Next, check that our feature group names, feature definition and our arguments are in line with our expectation.

In [None]:
%store -r orders_feature_group_name
s3_uri_prefix = f's3://{default_bucket}/{prefix}/partitions/*'

# REUSE orders feature group name from module 1
try:
 feature_group_name = orders_feature_group_name 
 logger.info(f"{feature_group_name} is used for the feature group name.")
except NameError:
 logger.info(f"Feature group name could not be retrieved, please specify manually.")

In [None]:
# Specify the feature group name manually 
feature_group_name = "fscw-orders-01-19-17-06"

In [None]:
sm_client=boto3.client('sagemaker')

feature_group_description = sm_client.describe_feature_group(FeatureGroupName=feature_group_name)
feature_group_arn = feature_group_description['FeatureGroupArn']

# please specify what target stores you want to ingest into -> PySpark does not accept list as a parameter
target_feature_store_list = "['OfflineStore']" # ['OfflineStore', 'OnlineStore'] for both

feature_group_name, feature_group_arn, target_feature_store_list, s3_uri_prefix

In [None]:
feature_group_description["FeatureDefinitions"]

# Run batch ingestion job
You can check what image URI for the PySpark Processor is the right one for your region via [aws github](https://github.com/aws/sagemaker-spark-container/releases).
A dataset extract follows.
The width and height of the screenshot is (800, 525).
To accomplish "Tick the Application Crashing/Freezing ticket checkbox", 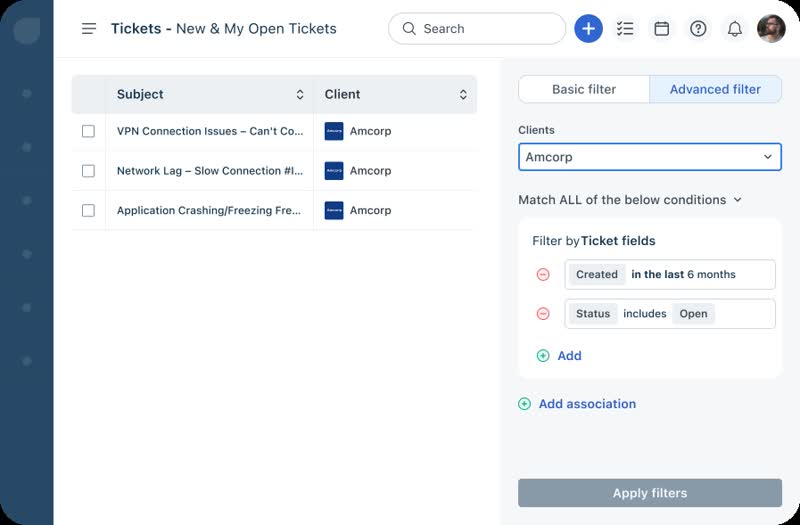I will [x=88, y=210].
If so, please specify the image URI via the `image_uri` attribute when instantiating the PySparkProcessor. 

Alternatively, you can specify the framework version that you would like to use via the `framework_version` attribute. 


In [None]:
from sagemaker.spark.processing import PySparkProcessor

pyspark_processor = PySparkProcessor(
 base_job_name="spark-preprocessor",
 # image_uri = image_uri,
 framework_version=spark_version,
 role=role,
 instance_count=1,
 instance_type="ml.m5.xlarge",
 max_runtime_in_seconds=1200,
)

pyspark_processor.run(submit_app='./scripts/batch_ingest_sm_pyspark.py', 
 arguments = ['--feature_group_name', feature_group_name, 
 '--s3_uri_prefix', s3_uri_prefix,
 '--feature_group_arn', feature_group_arn,
 '--target_feature_store_list', target_feature_store_list],
 submit_jars=[jar_path],
 submit_py_files=[
 './feature_store_pyspark/feature_store_manager.py',
 './feature_store_pyspark/wrapper.py'
 ],
 spark_event_logs_s3_uri=f's3://{default_bucket}/spark-logs', 
 logs=False,
 wait=True) # set logs=True to disable logging

# Verify processing job results

To verify the processing results, we are going to fetch an ingested order, by its `order_id` that we created. The same methodology can be used to get any record from the feature store. 

In [None]:
order_id = f'O{randint(1, 100000)}'
logger.info(f'order_id={order_id}') 
print(feature_group_name)
feature_record = featurestore_runtime_client.get_record(FeatureGroupName=feature_group_name, 
 RecordIdentifierValueAsString=order_id)
print(json.dumps(feature_record, indent=2))

Alternatively, we can use pyathena to comfortably query the underlying table for the latest inserted orders. 

In [None]:
import pyathena as pa
import pandas as pd

# getting the latest fetaure group description
feature_group_description = sm_client.describe_feature_group(FeatureGroupName=feature_group_name)

# Opening a connection to Athena
conn = pa.connect(s3_staging_dir=f's3://{default_bucket}/athena-staging',
 region_name=region)

# Getting the table name from the feature group description
table_name = feature_group_description['OfflineStoreConfig']['DataCatalogConfig']['TableName']

# Querying the table
query = f"""SELECT * FROM \"sagemaker_featurestore\".\"{table_name}\" 
 ORDER BY "write_time" DESC
 LIMIT 1000;"""

df = pd.read_sql(query, conn)
df